The problem
Count the lines of the entries below that contain the string "panel", and reply with the number alone.
──────── Exercise input ────────
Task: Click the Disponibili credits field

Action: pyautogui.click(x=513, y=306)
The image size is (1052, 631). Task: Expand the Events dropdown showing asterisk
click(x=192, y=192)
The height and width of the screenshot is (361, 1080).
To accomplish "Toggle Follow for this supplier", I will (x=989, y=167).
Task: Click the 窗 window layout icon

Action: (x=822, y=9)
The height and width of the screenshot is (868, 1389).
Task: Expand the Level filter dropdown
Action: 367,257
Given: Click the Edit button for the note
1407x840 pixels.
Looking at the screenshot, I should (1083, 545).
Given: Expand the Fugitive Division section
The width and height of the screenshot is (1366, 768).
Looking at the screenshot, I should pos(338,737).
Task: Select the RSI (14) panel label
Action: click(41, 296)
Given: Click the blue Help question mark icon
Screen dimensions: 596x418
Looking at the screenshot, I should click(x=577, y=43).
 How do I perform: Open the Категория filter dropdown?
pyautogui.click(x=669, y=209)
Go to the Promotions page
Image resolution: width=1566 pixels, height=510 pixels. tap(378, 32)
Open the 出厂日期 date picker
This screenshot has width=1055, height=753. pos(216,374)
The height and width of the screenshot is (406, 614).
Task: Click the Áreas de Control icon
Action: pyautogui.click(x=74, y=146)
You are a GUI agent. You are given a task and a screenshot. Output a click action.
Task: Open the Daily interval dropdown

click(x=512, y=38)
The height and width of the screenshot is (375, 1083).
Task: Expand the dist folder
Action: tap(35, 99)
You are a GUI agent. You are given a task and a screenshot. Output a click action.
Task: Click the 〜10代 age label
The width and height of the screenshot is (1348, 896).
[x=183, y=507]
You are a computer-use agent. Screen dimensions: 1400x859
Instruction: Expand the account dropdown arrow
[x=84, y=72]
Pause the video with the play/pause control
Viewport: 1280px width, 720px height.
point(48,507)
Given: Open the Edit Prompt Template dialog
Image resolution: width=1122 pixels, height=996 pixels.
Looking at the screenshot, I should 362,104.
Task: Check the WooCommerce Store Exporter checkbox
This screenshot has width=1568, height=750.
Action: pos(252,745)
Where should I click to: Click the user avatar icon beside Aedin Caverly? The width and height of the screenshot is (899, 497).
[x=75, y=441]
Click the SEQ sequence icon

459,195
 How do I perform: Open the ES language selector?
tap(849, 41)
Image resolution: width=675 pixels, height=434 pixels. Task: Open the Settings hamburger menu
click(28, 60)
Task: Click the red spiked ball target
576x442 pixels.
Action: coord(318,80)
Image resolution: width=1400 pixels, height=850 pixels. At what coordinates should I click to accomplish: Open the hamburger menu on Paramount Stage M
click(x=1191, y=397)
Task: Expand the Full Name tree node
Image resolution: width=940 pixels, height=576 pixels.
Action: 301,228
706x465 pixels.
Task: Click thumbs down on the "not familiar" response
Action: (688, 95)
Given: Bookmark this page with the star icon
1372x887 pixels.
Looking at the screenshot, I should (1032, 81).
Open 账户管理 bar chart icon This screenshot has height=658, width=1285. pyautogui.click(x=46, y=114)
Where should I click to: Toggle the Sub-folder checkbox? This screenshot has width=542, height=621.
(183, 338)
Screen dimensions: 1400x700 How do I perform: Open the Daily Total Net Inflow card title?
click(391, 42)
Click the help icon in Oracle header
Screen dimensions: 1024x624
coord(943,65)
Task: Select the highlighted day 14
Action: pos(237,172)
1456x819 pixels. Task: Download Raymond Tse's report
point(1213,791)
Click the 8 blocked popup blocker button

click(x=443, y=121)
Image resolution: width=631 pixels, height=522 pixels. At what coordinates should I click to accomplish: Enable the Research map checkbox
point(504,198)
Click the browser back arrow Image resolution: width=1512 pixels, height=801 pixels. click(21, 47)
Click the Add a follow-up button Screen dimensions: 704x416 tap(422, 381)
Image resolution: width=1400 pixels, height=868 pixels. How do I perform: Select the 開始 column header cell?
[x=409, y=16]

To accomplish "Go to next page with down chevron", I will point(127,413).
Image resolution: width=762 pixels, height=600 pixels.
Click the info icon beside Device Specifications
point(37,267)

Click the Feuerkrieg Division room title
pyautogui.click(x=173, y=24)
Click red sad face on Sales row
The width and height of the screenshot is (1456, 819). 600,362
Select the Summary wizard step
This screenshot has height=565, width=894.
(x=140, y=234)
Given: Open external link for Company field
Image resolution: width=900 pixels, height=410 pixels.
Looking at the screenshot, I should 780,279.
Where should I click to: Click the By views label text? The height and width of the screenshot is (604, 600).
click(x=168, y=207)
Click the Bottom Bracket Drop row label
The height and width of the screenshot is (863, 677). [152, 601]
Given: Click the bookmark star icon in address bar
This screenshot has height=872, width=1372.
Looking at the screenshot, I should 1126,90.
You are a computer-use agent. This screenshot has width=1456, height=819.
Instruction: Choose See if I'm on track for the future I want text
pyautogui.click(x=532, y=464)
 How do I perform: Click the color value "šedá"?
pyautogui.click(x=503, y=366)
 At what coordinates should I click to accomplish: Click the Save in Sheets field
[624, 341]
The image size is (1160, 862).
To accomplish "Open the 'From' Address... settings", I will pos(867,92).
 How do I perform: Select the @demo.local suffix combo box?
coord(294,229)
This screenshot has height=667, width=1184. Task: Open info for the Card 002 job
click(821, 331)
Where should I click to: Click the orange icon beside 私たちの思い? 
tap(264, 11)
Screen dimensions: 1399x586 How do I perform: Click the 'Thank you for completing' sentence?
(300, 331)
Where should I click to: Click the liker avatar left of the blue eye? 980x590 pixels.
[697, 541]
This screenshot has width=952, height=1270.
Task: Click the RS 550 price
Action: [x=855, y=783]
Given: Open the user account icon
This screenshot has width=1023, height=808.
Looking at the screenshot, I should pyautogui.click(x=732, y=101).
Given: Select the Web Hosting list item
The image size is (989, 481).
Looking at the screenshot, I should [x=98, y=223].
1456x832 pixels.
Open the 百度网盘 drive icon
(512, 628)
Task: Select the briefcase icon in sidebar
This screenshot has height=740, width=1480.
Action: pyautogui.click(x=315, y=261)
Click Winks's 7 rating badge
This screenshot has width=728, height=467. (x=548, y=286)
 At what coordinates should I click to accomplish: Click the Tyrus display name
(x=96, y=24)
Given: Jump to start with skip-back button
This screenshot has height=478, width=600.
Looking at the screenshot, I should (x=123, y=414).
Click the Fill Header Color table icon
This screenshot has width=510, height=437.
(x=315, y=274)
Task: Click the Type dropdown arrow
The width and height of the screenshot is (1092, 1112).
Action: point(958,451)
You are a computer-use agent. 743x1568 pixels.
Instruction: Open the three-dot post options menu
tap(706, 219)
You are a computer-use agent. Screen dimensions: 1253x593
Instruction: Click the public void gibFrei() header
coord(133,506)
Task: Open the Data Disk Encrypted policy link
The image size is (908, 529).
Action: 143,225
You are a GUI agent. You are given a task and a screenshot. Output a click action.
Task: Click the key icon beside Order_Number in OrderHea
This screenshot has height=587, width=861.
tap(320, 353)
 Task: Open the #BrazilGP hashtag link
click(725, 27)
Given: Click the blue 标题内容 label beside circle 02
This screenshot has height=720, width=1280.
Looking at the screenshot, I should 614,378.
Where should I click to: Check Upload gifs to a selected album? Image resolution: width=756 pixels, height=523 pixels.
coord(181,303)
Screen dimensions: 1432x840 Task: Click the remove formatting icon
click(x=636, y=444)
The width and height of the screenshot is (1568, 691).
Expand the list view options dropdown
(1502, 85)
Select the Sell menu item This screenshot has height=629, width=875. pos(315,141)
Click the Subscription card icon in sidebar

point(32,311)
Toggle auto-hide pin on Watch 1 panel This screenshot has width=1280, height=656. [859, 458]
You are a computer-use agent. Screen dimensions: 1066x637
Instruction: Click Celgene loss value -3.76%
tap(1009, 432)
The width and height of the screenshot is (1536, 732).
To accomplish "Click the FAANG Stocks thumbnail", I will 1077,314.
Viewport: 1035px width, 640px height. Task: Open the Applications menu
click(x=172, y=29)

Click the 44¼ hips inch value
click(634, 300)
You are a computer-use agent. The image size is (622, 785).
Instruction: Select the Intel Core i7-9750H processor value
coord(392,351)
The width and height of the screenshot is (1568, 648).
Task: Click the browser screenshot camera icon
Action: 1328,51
────────
Complete response
2